To avoid bogging users down in a complex system of multiple recovery paths, wallets that support social recovery may need to manage both aspects of asset recovery and encryption key recovery.
Back to identity
A common theme among these changes is that the concept of an "address" as a representation of identity on the blockchain will need to change fundamentally. ** "Instructions on how to interact with me" will no longer be just an ETH address; express. **
One of these ways is to use ENS as your identity: your ENS record can contain all the information on how to pay and interact with you, if you send someone bob.eth (or bob.ecc.eth etc.), they can Inquire and learn about everything that interacts with you, including in more complex ways across domains and with privacy protection.
However, this ENS-centric approach suffers from two weaknesses:
One possible solution is to put more content into the keystore contract mentioned earlier in the architecture of this article. A keystore contract can contain various information about you and interactions with you (and with CCIP, some of this information can be off-chain), users will use their keystore contract as their primary identifier. However, the assets they actually receive will be stored in a variety of different places. Keystore contracts are name-agnostic and virtual-name-friendly: you can generate an address that can only be initialized by a keystore contract with certain fixed initial parameters.
Another class of solutions involves abandoning the notion of user-facing addresses entirely, similar to Bitcoin's payment protocol. One idea is to rely more on direct communication channels between the sender and receiver; for example, the sender could send a request link (as an explicit URL or QR code), which the receiver could use to send any request they wish way to accept payment.
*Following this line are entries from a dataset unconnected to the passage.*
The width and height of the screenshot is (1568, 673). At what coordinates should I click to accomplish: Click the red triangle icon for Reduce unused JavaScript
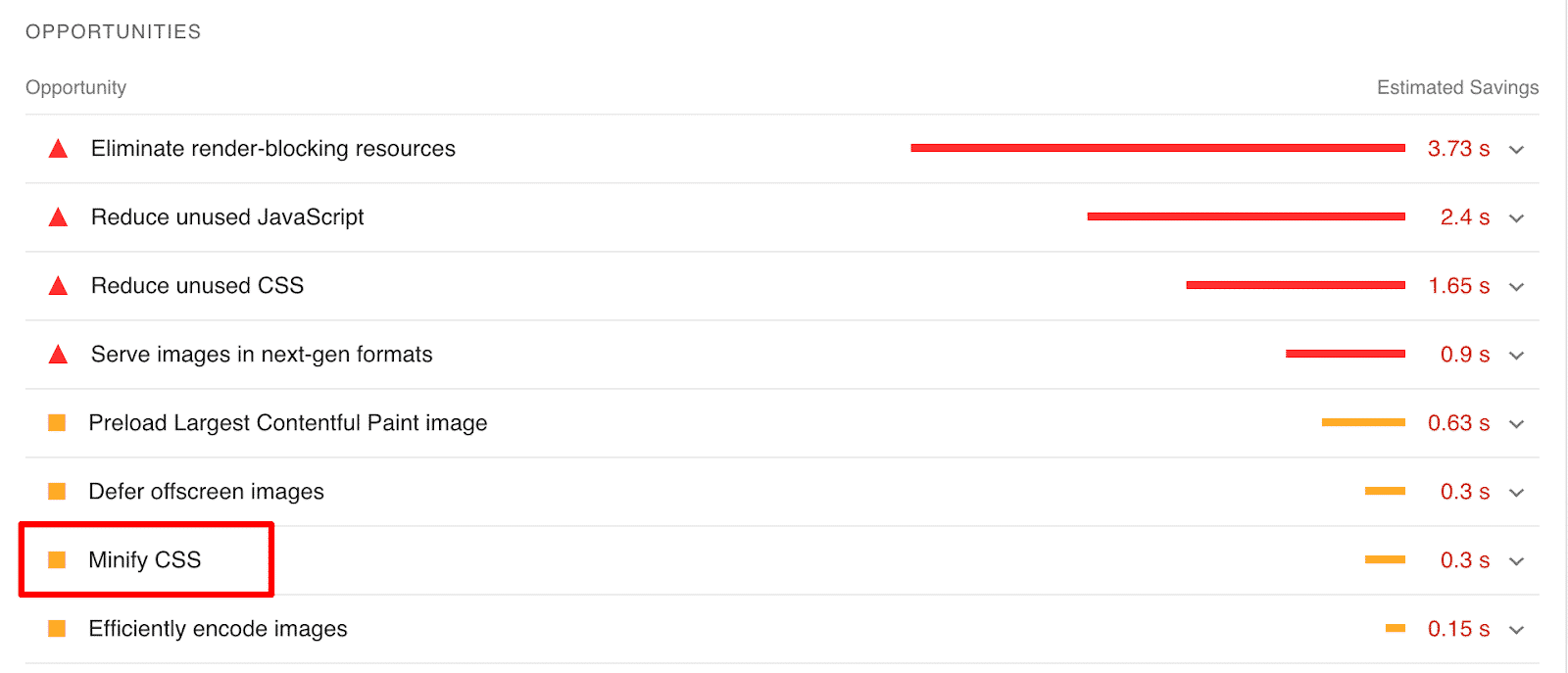pyautogui.click(x=58, y=216)
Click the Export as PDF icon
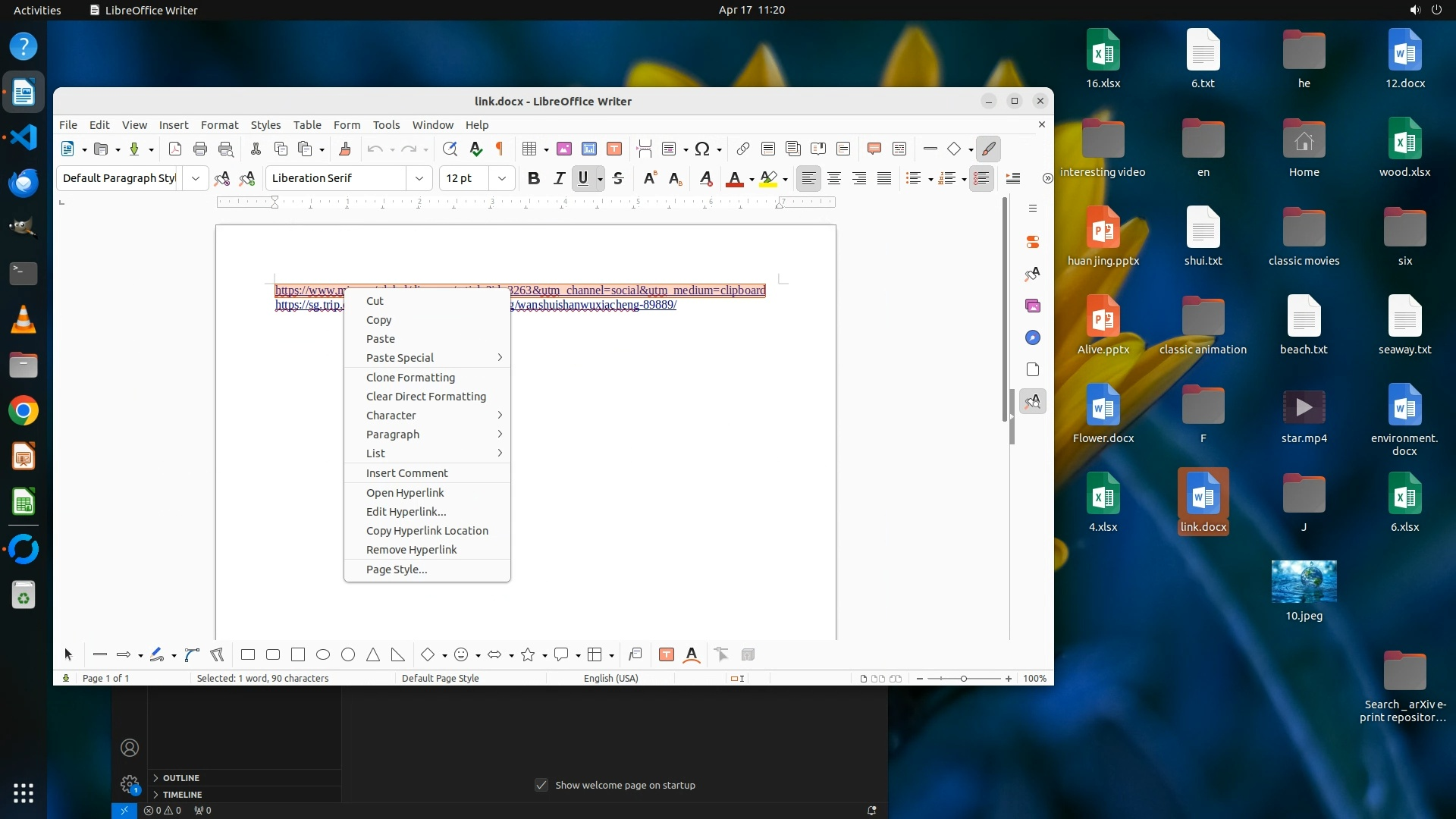The image size is (1456, 819). [x=175, y=149]
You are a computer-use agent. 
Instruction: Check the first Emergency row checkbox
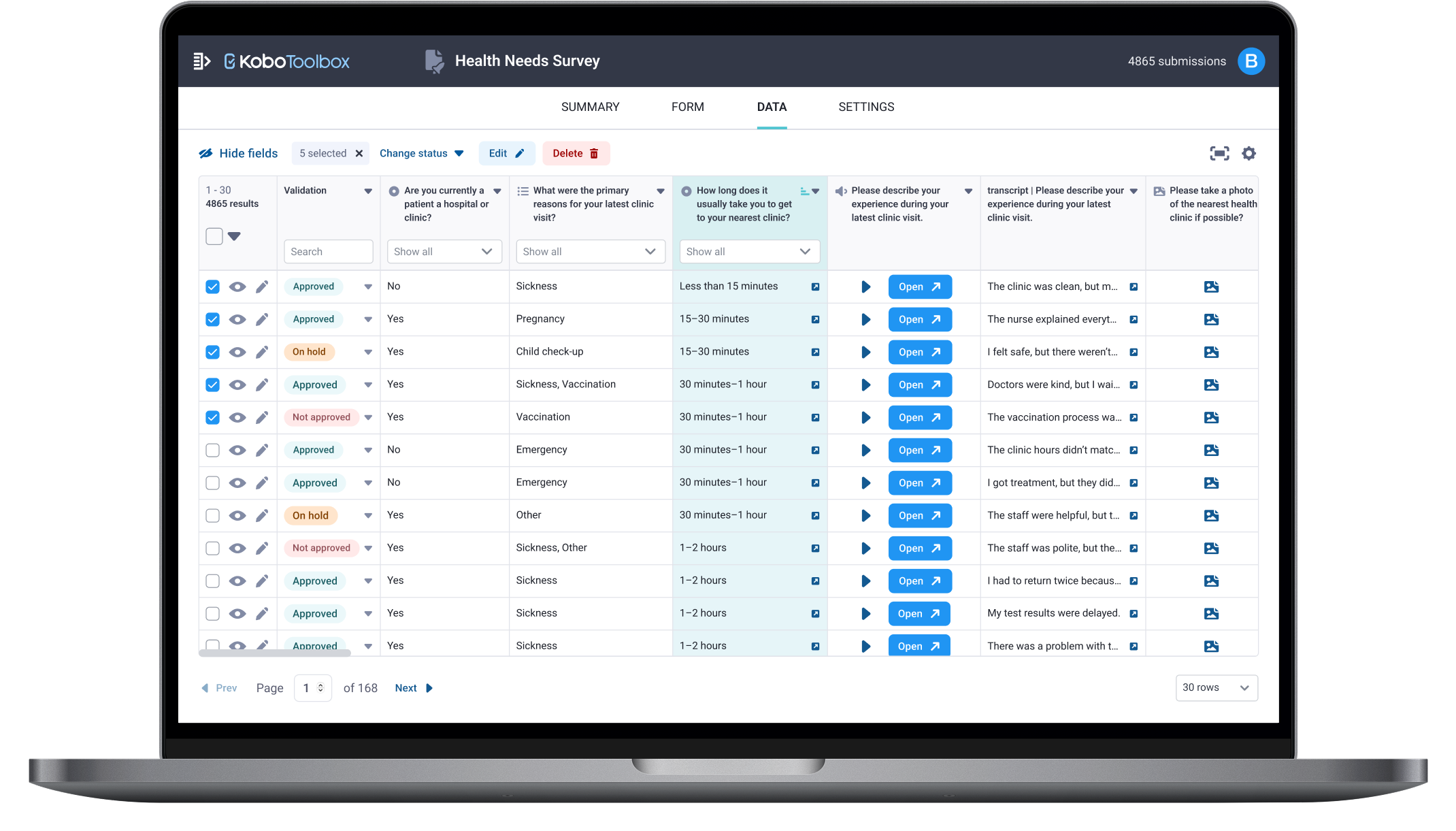point(213,450)
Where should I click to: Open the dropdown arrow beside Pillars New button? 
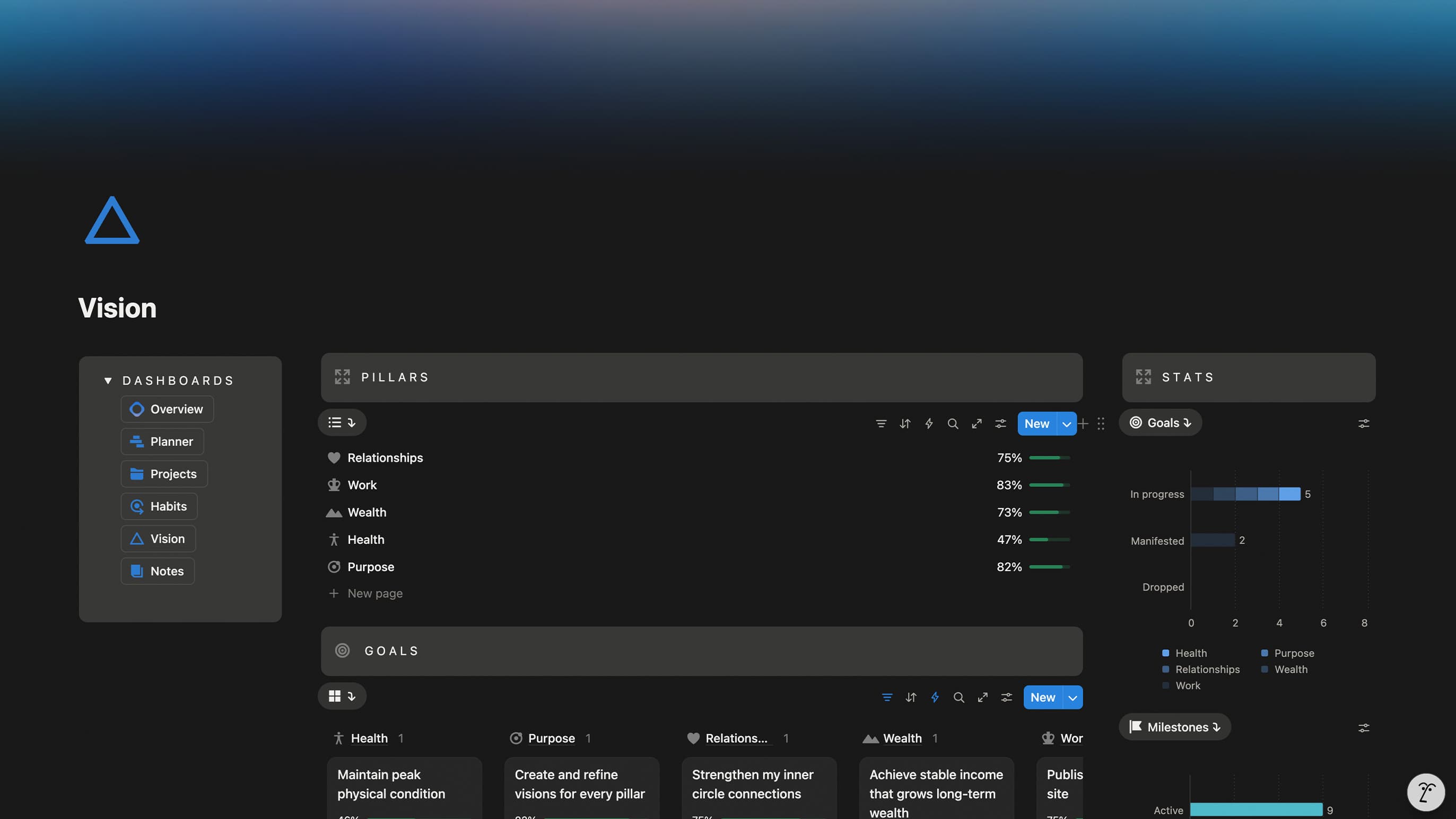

Whether it's the sender or receiver who acts first, relying more on wallets to generate up-to-date payment information in real-time reduces friction. However, persistent identifiers are convenient (especially with ENS), whereas in practice relying on direct communication between sender and receiver is a very tricky problem, so a combination of different techniques may be seen.
In all of these designs, it is critical to remain decentralized and understandable to users. We need to ensure that users can easily access an up-to-date view of their current assets and messages targeted to them. These views should rely on open tools rather than proprietary solutions. It will take hard work to keep the greater complexity of payment infrastructure from becoming an opaque "tower of abstraction" that is difficult to understand and adapt to new environments. Despite the challenges, achieving Ethereum's scalability, wallet security, and privacy for ordinary users is paramount. It's not just about technical feasibility, it's about actual accessibility to the average user. We need to meet this challenge.